The past few months have been a bit interesting on the mobile side of the fence for NVIDIA. Starting with the R346 drivers (347.09 beta and later), NVIDIA apparently decided to lock down overclocking of their mobile GPUs. While this is basically a non-issue for the vast majority of users, for the vocal minority of enthusiasts the reaction has been understandably harsh. Accusations have ranged from “bait and switch” (e.g. selling a laptop GPU that could be overclocked and then removing that “feature”) to “this is what happens when there’s no competition”, and everything in between.

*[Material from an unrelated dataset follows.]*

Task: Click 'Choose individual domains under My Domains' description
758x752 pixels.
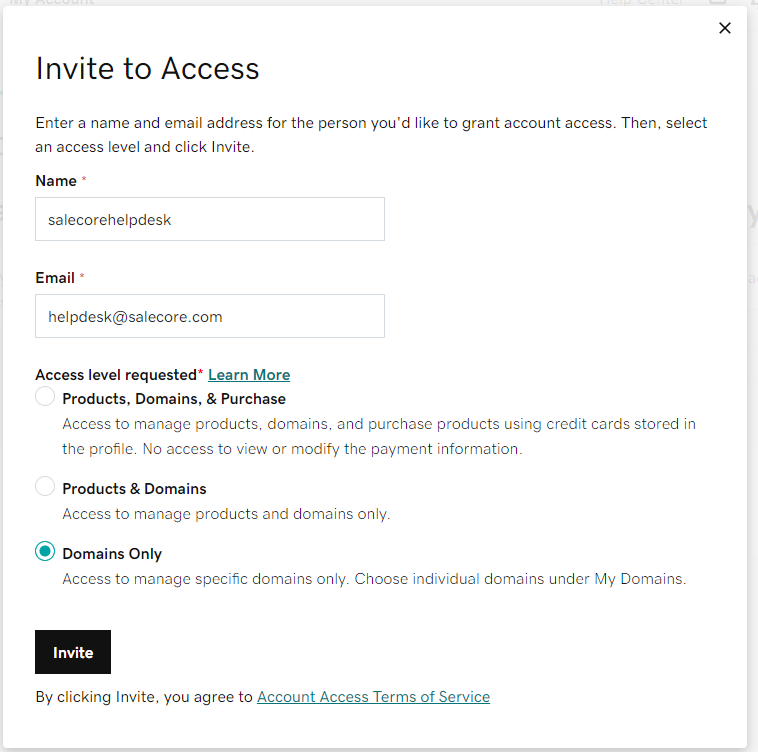Action: pos(520,579)
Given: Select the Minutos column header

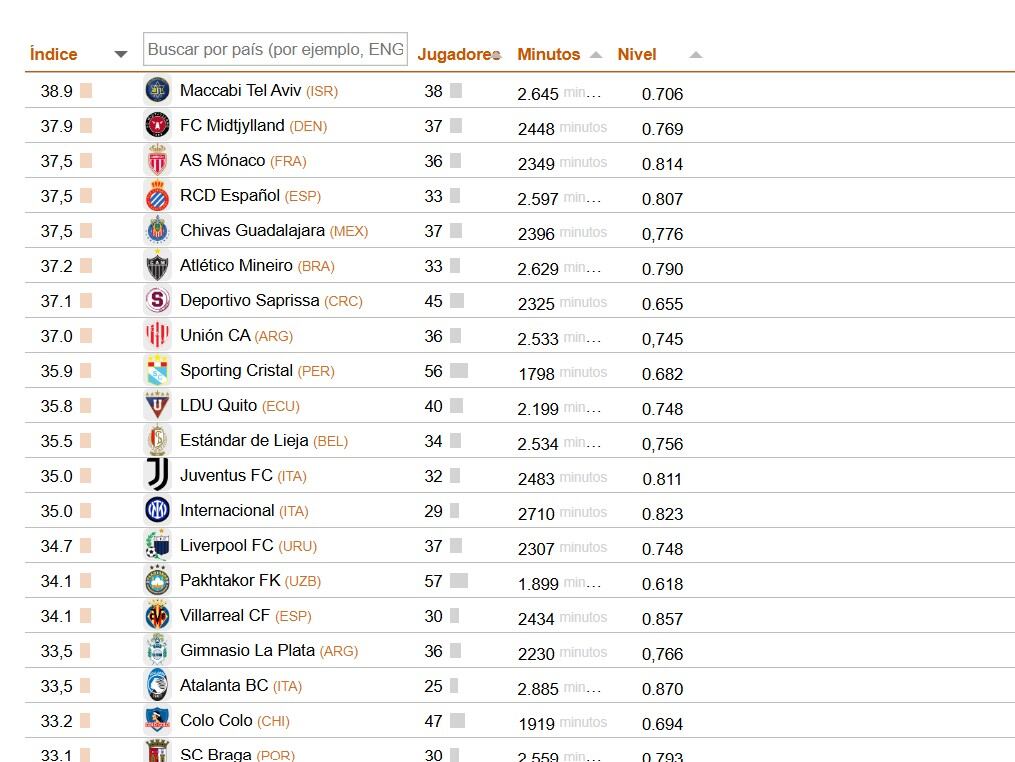Looking at the screenshot, I should (x=548, y=54).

NVIDIA for their part has had a few questionable posts as well, at one point stating that overclocking was just “a bug introduced into our drivers” – a bug that has apparently been around for how many years now? And with a 135MHz overclocking limit no less…. But there’s light at the end of the tunnel, as NVIDIA has now posted that they will be re-enabling overclocking with their next driver update, due in March. So that’s the brief history, but let’s talk about a few other aspects of what all of this means.

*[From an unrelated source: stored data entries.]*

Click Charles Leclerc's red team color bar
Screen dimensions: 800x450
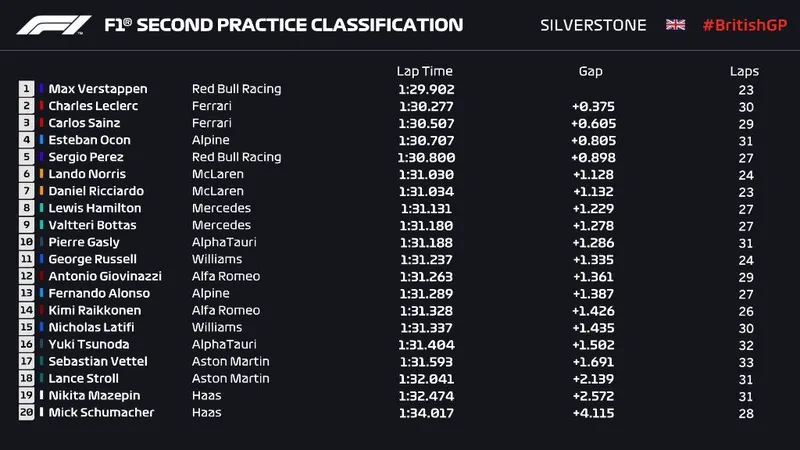pyautogui.click(x=42, y=106)
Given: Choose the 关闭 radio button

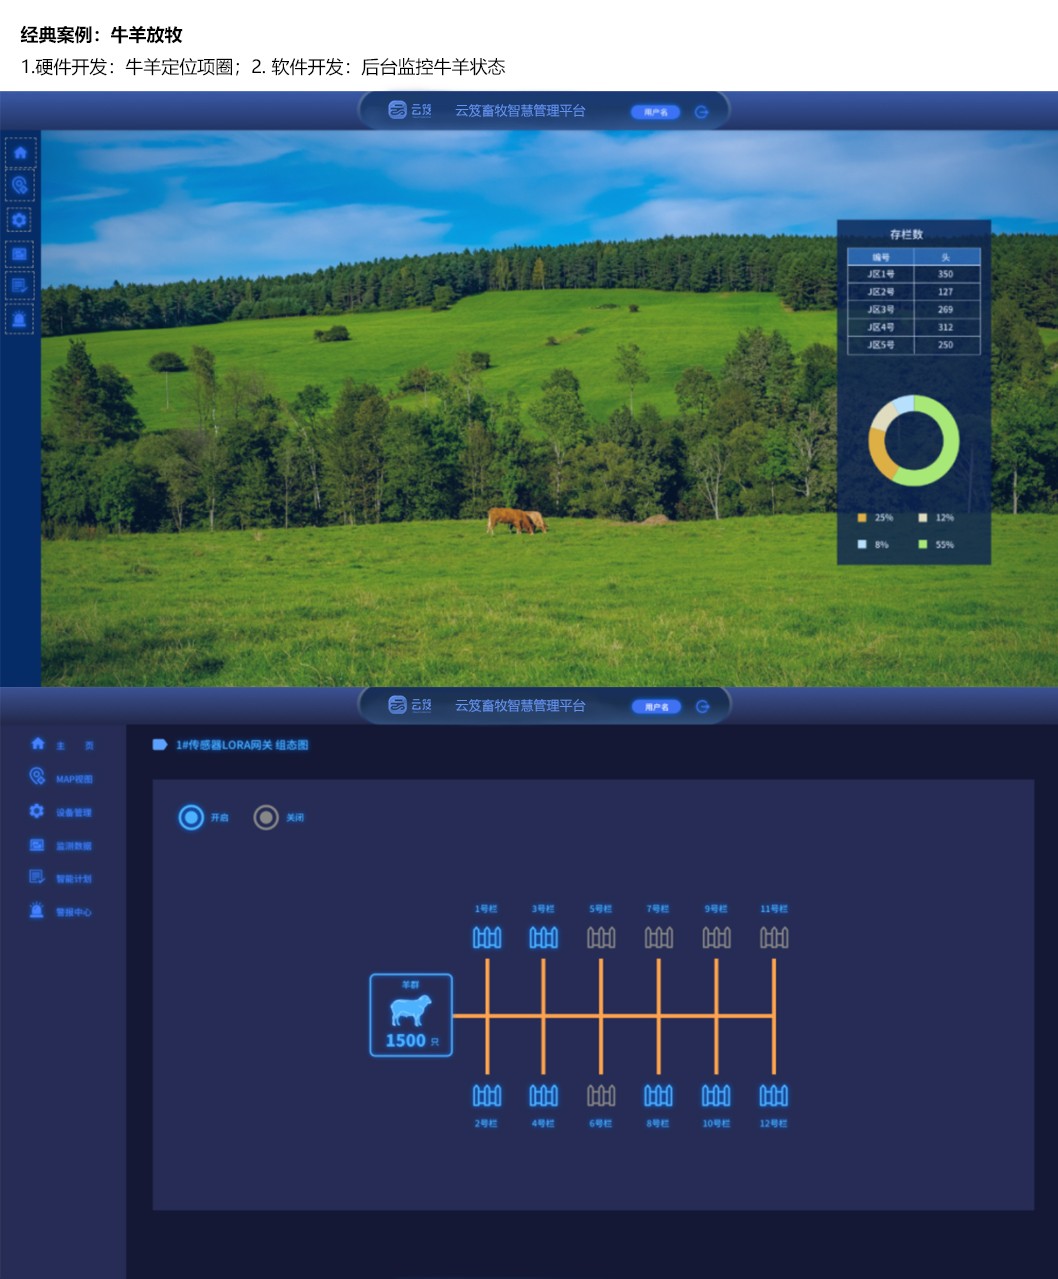Looking at the screenshot, I should pos(266,817).
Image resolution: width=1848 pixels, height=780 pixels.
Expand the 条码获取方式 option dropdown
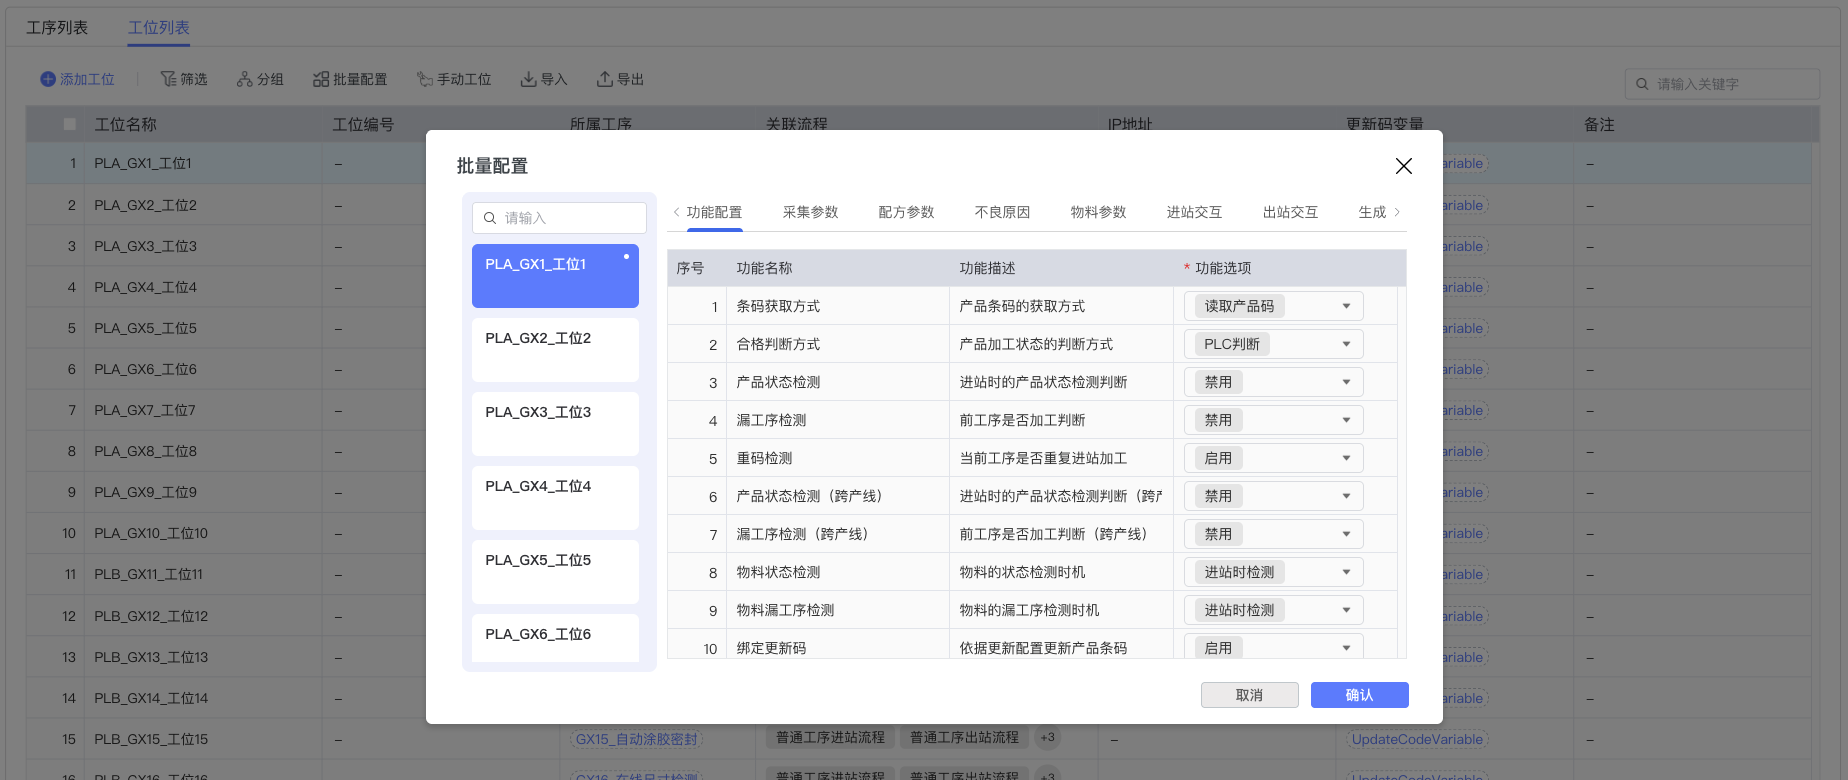coord(1345,306)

First and foremost, anyone that claims enabling/disabling overclocking of mobile GPUs is going to have a huge impact on NVIDIA’s bottom line is, in my view, spouting hyperbole and trying to create a lot of drama. I understand there are people that want this feature, and that’s fine, but for every person that looks at overclocking a mobile GPU there are going to be 100 more (1000 more?) that never give overclocking a first thought, let alone a second one. And for many of those people, disabling overclocking entirely isn't really a bad idea – a way to protect the user from themselves, basically. I also don’t think that removing overclocking was ever done due to the lack of competition, though it might have had a small role to play. At most, I think NVIDIA might have disabled overclocking because it’s a way to keep people from effectively turning a GTX 780M into a GTX 880M, or the current GTX 980M into a… GTX 1080M (or whatever they call the next version).

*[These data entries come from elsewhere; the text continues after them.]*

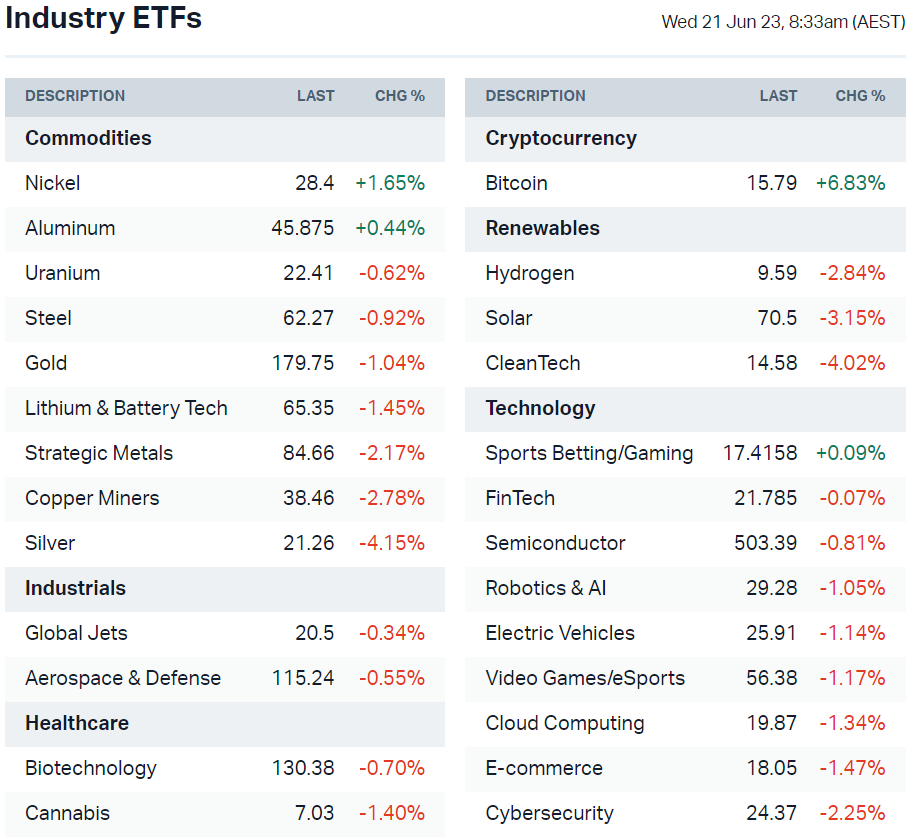Sort left table by CHG % header

(x=400, y=96)
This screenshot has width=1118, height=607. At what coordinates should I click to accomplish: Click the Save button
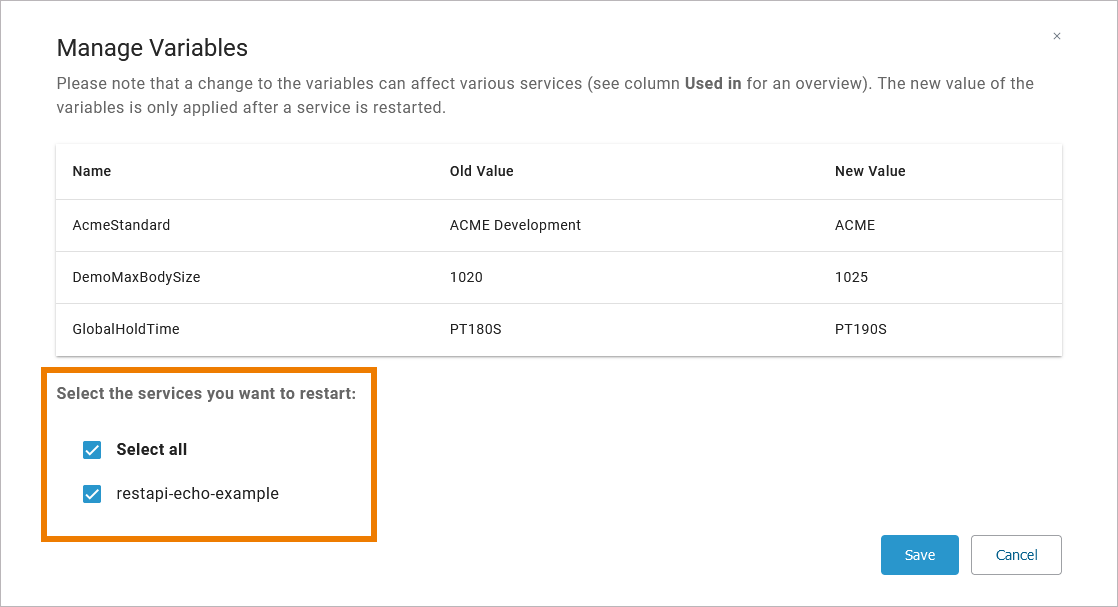[x=919, y=555]
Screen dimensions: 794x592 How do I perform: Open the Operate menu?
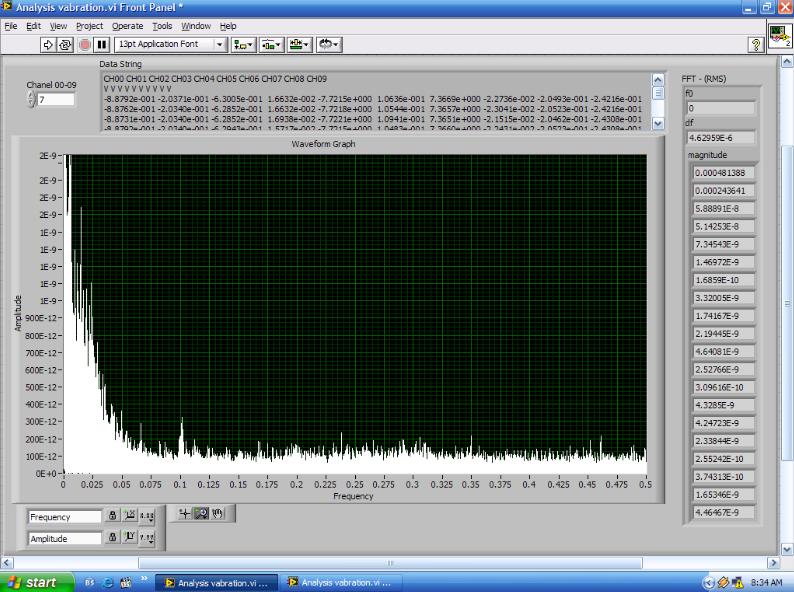click(127, 25)

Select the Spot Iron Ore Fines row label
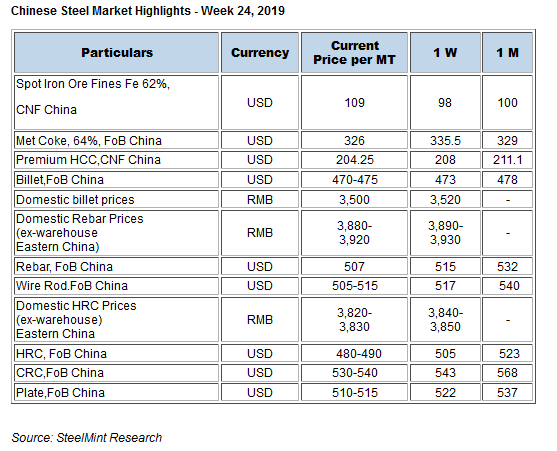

NVIDIA’s story carries plenty of weight with me, as I’ve been reviewing and helping people with laptops for over a decade. Their initial comment was, “Overclocking is by no means a trivial feature, and depends on thoughtful design of thermal, electrical, and other considerations. By overclocking a notebook, a user risks serious damage to the system that could result in non-functional systems, reduced notebook life, or many other effects.” This is absolutely true, and I’ve seen plenty of laptops where the GPU has failed after 2-3 years of use, and that’s without overclocking. I've also seen a few GTX 780M notebooks where running at stock speeds isn't 100% stable, especially for prolonged periods of time. Sometimes it’s possible to fix the problem; many people simply end up buying a new laptop and moving on, disgruntled at the OEM for building a shoddy notebook.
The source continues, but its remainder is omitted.